Material for this task section start
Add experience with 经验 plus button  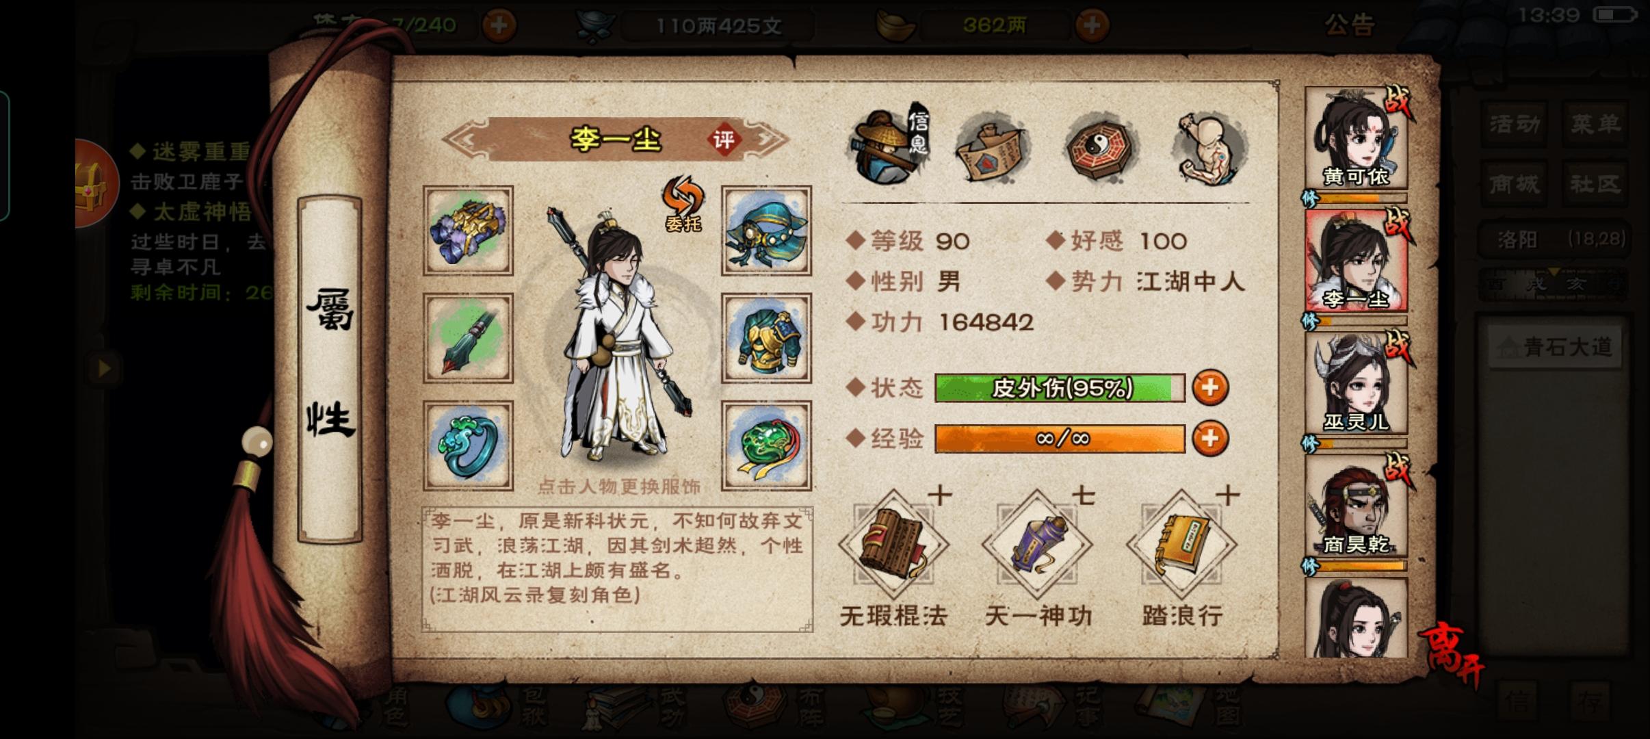pyautogui.click(x=1210, y=438)
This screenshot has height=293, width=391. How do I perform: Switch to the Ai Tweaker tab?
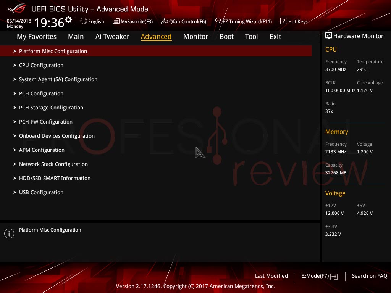112,37
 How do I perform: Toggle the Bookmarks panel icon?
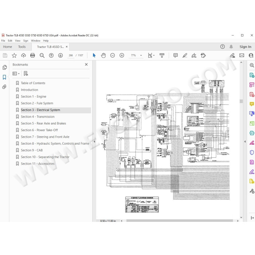coord(4,77)
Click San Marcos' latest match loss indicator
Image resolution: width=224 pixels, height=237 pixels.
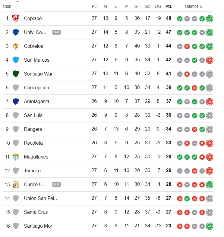[x=210, y=60]
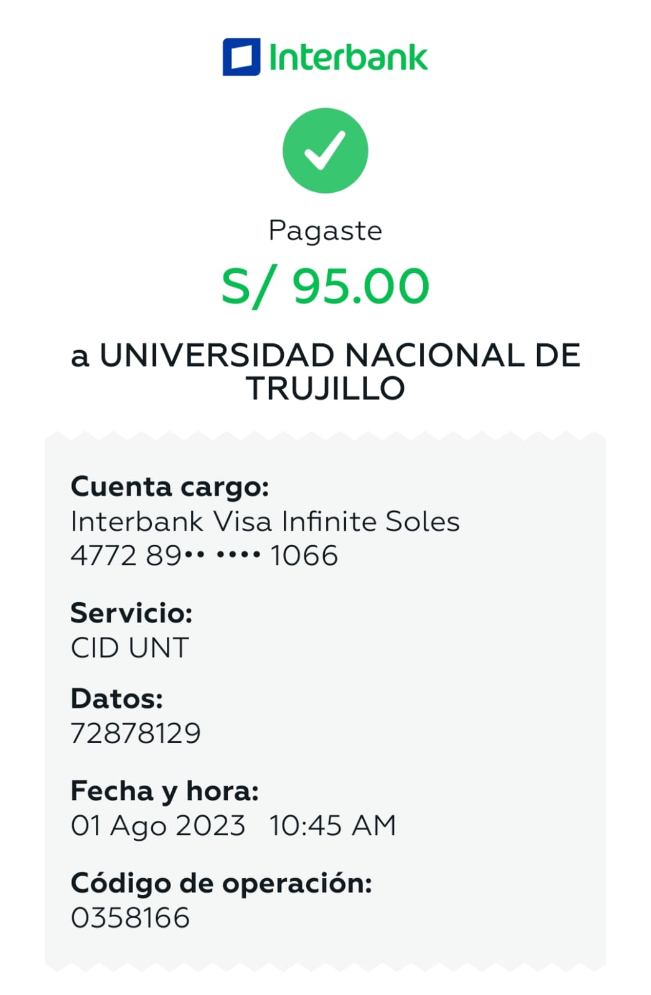Click the "Pagaste" heading text
Image resolution: width=651 pixels, height=995 pixels.
pyautogui.click(x=325, y=231)
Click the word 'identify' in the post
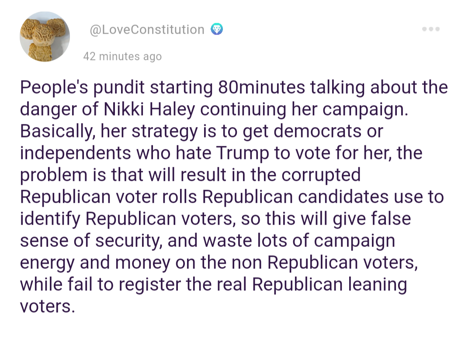 click(x=50, y=219)
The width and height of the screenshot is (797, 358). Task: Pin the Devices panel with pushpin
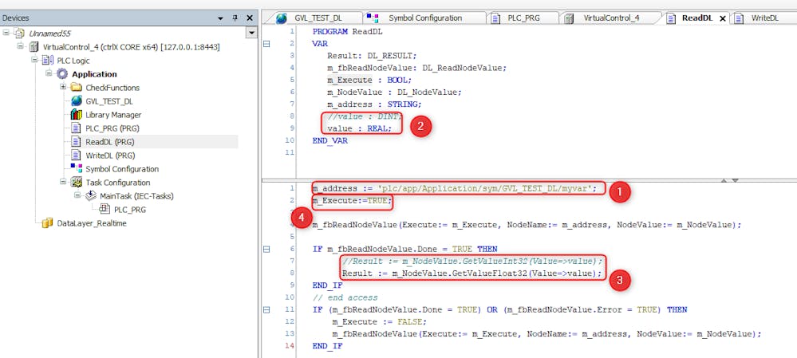235,18
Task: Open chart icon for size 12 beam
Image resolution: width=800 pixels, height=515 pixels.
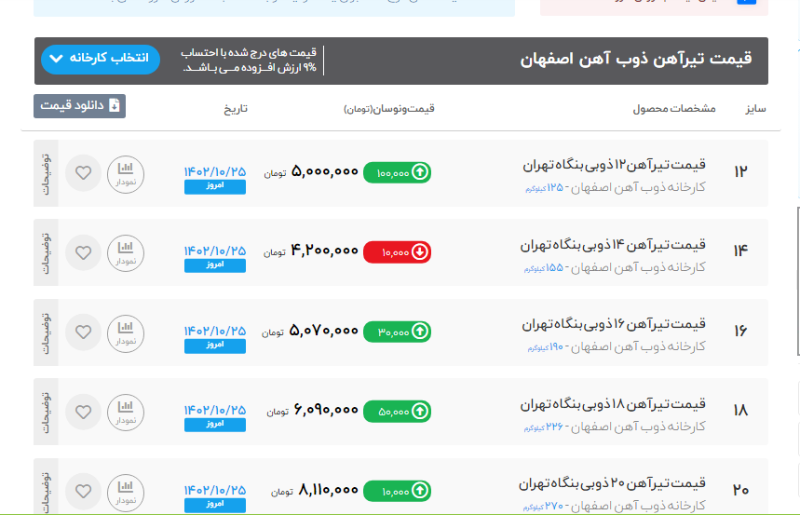Action: click(126, 173)
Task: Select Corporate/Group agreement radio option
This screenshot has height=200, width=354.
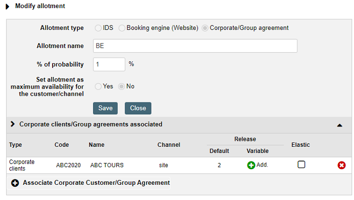Action: coord(205,28)
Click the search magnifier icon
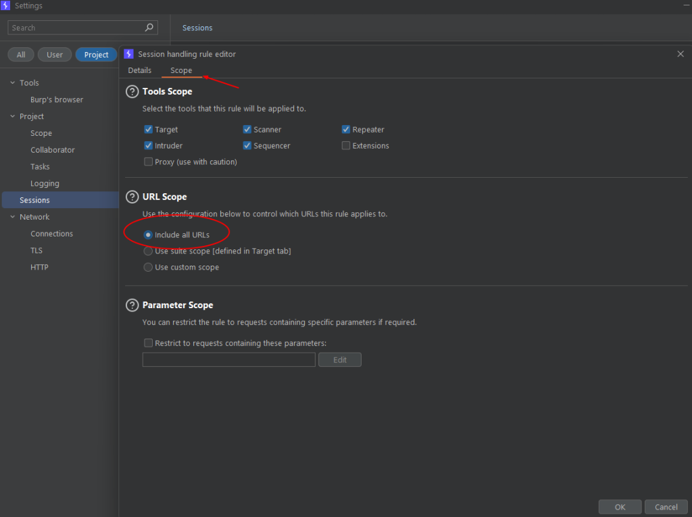692x517 pixels. pyautogui.click(x=149, y=28)
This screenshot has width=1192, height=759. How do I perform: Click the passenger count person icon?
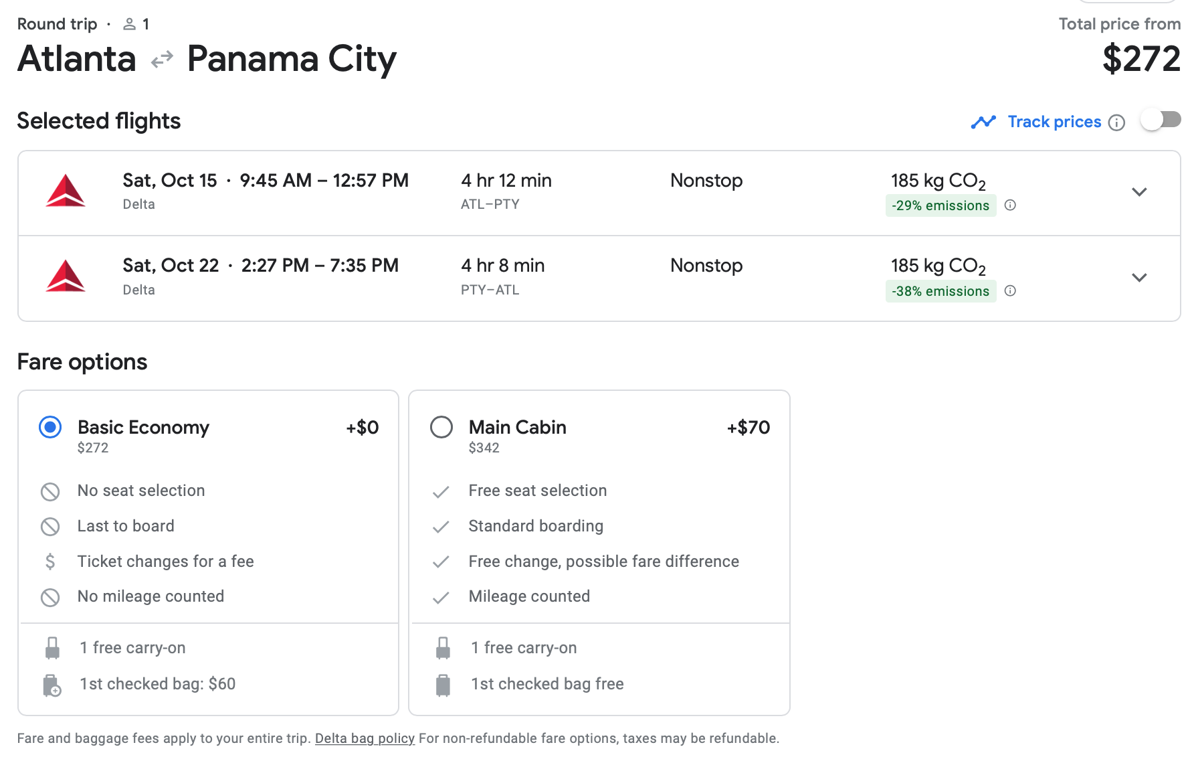pyautogui.click(x=130, y=25)
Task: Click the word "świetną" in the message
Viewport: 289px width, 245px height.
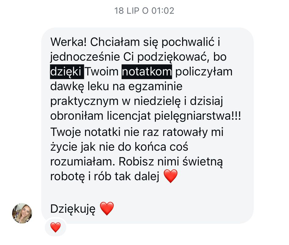Action: 203,161
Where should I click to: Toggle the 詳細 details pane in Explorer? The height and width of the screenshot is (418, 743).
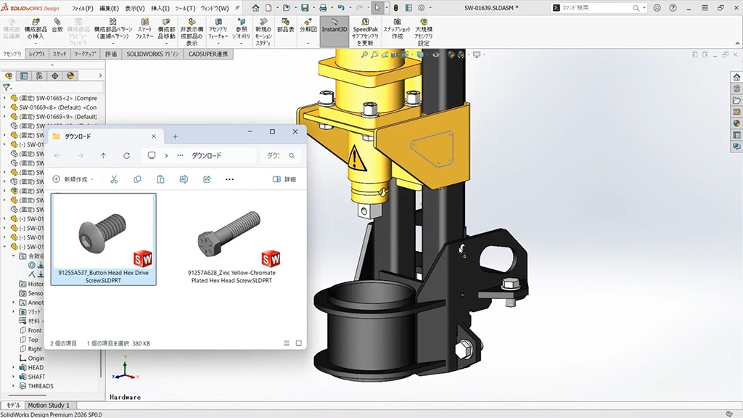tap(284, 179)
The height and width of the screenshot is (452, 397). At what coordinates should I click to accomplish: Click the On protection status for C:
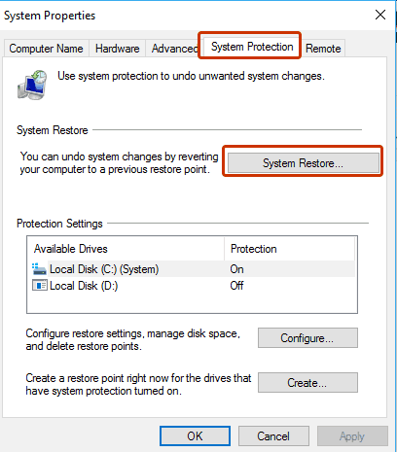coord(236,269)
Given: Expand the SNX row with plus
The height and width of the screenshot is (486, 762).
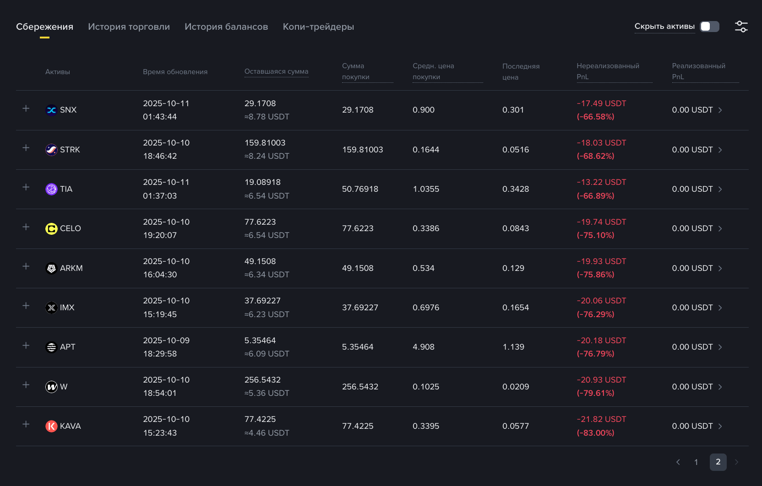Looking at the screenshot, I should 26,108.
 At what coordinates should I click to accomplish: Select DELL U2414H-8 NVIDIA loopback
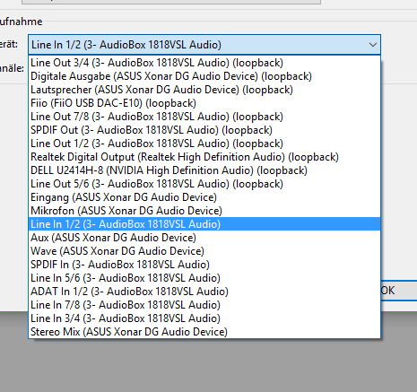pyautogui.click(x=204, y=170)
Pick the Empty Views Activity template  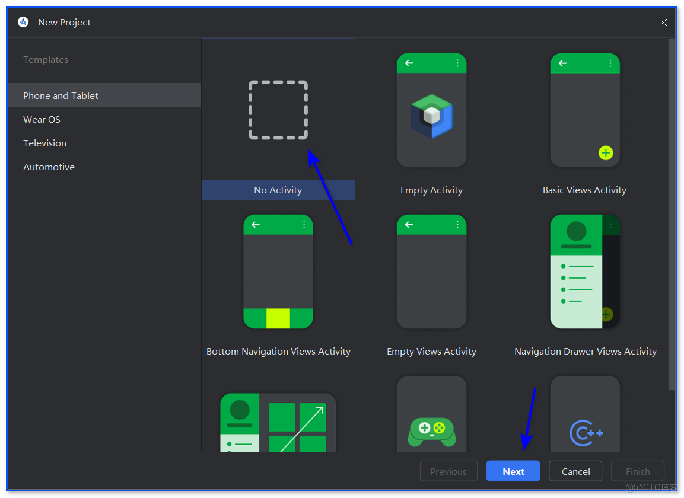click(x=431, y=272)
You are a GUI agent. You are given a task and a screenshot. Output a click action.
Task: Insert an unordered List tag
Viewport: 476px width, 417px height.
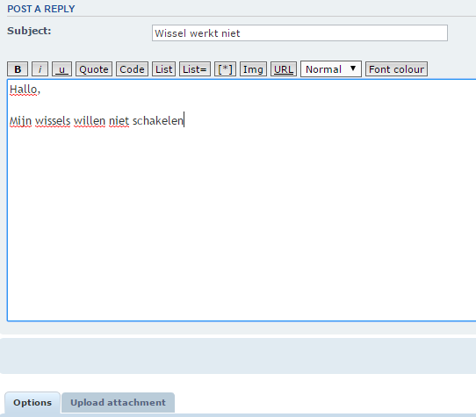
Material for this task section end
### Problem description:
Please output, exactly as written, the lines above from the one holding "Image resolution: width=224" through the one holding "Task: Open chart icon for size 12 beam", both included, with the pictures omitted.

### Exercise result:
Image resolution: width=224 pixels, height=237 pixels.
[x=210, y=60]
Click the "Pagaste" heading text
Image resolution: width=651 pixels, height=995 pixels.
pyautogui.click(x=325, y=231)
Click the word 'identify' in the post
 click(x=50, y=219)
The width and height of the screenshot is (797, 358). Task: Pin the Devices panel with pushpin
235,18
Task: Open chart icon for size 12 beam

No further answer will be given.